[Your instructions]:
Which lines run from the start of the data below to the line containing "ਦਿੱਲੀ ਸ਼ਰਾਬ ਘੁਟਾਲੇ"? Set them down exactly, with none added.

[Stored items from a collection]
== Segment start ==

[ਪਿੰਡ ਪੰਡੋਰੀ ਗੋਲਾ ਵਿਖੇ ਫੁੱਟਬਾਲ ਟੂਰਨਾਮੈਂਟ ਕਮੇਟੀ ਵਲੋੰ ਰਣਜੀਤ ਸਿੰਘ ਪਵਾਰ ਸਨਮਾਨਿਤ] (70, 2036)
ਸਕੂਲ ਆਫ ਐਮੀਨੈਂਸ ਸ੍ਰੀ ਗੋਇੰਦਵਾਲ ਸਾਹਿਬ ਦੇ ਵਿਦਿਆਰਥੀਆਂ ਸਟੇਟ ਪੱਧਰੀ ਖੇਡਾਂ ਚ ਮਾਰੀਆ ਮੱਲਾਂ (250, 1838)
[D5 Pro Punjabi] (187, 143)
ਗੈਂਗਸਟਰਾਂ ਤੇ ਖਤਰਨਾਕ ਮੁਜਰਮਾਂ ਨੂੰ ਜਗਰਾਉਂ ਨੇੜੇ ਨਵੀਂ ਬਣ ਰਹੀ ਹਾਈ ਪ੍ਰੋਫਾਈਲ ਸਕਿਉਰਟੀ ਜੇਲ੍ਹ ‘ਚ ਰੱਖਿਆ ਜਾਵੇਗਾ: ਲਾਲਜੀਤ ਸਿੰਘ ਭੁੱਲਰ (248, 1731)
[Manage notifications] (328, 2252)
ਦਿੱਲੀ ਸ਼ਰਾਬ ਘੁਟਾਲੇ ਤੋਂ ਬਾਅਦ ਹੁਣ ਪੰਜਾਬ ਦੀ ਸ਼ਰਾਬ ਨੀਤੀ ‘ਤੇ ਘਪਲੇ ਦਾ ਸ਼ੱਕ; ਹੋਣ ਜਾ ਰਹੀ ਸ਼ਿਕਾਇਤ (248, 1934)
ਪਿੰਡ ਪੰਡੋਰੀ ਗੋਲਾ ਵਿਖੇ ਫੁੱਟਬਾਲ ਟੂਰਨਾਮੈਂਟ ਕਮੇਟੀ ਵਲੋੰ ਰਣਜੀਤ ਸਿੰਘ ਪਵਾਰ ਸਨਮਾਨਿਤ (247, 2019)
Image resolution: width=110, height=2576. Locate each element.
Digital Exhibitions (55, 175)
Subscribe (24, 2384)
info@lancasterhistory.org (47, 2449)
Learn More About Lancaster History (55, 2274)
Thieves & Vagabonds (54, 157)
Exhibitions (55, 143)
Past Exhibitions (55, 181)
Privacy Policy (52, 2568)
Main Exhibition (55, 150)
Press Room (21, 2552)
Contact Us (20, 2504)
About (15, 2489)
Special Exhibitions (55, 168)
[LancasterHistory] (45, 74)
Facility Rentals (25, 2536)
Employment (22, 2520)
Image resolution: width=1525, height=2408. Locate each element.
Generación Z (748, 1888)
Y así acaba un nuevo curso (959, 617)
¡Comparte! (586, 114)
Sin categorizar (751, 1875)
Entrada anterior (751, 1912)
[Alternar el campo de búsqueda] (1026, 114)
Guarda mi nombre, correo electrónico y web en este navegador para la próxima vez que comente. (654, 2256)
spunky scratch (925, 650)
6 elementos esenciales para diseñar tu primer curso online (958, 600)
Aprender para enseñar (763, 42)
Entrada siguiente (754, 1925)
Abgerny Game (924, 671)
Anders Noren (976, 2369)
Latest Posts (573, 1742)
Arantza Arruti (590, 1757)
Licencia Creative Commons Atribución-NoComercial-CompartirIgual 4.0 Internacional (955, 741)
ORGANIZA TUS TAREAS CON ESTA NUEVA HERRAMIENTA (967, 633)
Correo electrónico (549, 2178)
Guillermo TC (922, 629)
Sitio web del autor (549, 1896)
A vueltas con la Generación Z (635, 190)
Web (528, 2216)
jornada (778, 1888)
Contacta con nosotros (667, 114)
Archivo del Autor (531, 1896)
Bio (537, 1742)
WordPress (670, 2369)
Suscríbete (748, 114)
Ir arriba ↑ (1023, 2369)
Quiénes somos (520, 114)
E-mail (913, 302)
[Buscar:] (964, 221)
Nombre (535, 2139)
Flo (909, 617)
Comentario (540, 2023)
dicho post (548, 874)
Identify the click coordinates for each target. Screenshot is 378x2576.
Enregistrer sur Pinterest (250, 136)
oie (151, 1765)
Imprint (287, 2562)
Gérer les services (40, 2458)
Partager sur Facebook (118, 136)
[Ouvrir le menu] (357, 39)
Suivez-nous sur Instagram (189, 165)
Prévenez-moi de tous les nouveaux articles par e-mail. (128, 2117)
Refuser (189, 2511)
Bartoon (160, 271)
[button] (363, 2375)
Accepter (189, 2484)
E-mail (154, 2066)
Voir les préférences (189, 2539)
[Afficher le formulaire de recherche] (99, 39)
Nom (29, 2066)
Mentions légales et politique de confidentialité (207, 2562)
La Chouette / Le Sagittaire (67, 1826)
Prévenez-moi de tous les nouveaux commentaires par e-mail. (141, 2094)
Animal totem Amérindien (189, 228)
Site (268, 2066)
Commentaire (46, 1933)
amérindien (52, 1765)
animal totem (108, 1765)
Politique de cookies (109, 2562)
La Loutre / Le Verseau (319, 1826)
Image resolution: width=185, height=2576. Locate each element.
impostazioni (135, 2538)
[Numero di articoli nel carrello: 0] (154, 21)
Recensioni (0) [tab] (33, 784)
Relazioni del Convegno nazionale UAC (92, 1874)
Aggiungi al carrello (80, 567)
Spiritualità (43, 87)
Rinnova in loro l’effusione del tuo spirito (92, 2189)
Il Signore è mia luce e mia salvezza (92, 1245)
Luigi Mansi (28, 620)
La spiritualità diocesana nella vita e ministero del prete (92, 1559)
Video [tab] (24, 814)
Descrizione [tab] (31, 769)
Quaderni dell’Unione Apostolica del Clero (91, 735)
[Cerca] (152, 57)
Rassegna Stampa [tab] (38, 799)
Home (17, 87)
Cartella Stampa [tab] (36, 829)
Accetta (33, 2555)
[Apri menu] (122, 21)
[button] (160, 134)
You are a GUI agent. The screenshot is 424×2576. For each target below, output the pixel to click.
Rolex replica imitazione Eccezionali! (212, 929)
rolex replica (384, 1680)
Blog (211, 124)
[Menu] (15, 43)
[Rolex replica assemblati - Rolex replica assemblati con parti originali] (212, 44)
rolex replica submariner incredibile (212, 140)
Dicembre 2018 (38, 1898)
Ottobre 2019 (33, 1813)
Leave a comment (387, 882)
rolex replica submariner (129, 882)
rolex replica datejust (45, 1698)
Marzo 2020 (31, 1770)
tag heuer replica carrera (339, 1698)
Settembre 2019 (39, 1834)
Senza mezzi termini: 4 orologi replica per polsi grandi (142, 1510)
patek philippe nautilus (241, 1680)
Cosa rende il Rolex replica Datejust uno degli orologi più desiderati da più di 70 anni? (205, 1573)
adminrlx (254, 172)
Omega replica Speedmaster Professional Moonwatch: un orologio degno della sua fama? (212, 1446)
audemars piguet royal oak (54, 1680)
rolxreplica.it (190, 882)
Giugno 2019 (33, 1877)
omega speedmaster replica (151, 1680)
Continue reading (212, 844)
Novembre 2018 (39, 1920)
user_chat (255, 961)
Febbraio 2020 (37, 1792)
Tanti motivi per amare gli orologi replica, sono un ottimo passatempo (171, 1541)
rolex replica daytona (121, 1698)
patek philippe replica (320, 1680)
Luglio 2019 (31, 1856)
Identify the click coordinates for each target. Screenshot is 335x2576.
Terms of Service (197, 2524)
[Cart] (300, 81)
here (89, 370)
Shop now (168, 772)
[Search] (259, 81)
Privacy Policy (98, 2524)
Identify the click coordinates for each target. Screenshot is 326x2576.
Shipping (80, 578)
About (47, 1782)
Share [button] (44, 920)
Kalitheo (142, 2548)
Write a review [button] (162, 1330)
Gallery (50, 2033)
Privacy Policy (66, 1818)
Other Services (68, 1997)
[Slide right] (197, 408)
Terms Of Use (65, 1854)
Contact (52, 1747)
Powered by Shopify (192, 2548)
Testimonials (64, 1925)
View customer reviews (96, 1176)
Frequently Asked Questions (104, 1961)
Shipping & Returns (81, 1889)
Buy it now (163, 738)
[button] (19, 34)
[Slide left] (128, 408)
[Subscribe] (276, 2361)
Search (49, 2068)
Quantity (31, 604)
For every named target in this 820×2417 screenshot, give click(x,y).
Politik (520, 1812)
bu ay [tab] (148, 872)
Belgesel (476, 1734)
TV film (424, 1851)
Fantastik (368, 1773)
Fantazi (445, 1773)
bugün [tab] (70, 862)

== Segment end ==

[Task response]:
[ਪਿੰਡ ਪੰਡੋਰੀ ਗੋਲਾ ਵਿਖੇ ਫੁੱਟਬਾਲ ਟੂਰਨਾਮੈਂਟ ਕਮੇਟੀ ਵਲੋੰ ਰਣਜੀਤ ਸਿੰਘ ਪਵਾਰ ਸਨਮਾਨਿਤ] (70, 2036)
ਸਕੂਲ ਆਫ ਐਮੀਨੈਂਸ ਸ੍ਰੀ ਗੋਇੰਦਵਾਲ ਸਾਹਿਬ ਦੇ ਵਿਦਿਆਰਥੀਆਂ ਸਟੇਟ ਪੱਧਰੀ ਖੇਡਾਂ ਚ ਮਾਰੀਆ ਮੱਲਾਂ (250, 1838)
[D5 Pro Punjabi] (187, 143)
ਗੈਂਗਸਟਰਾਂ ਤੇ ਖਤਰਨਾਕ ਮੁਜਰਮਾਂ ਨੂੰ ਜਗਰਾਉਂ ਨੇੜੇ ਨਵੀਂ ਬਣ ਰਹੀ ਹਾਈ ਪ੍ਰੋਫਾਈਲ ਸਕਿਉਰਟੀ ਜੇਲ੍ਹ ‘ਚ ਰੱਖਿਆ ਜਾਵੇਗਾ: ਲਾਲਜੀਤ ਸਿੰਘ ਭੁੱਲਰ (248, 1731)
[Manage notifications] (328, 2252)
ਦਿੱਲੀ ਸ਼ਰਾਬ ਘੁਟਾਲੇ ਤੋਂ ਬਾਅਦ ਹੁਣ ਪੰਜਾਬ ਦੀ ਸ਼ਰਾਬ ਨੀਤੀ ‘ਤੇ ਘਪਲੇ ਦਾ ਸ਼ੱਕ; ਹੋਣ ਜਾ ਰਹੀ ਸ਼ਿਕਾਇਤ (248, 1934)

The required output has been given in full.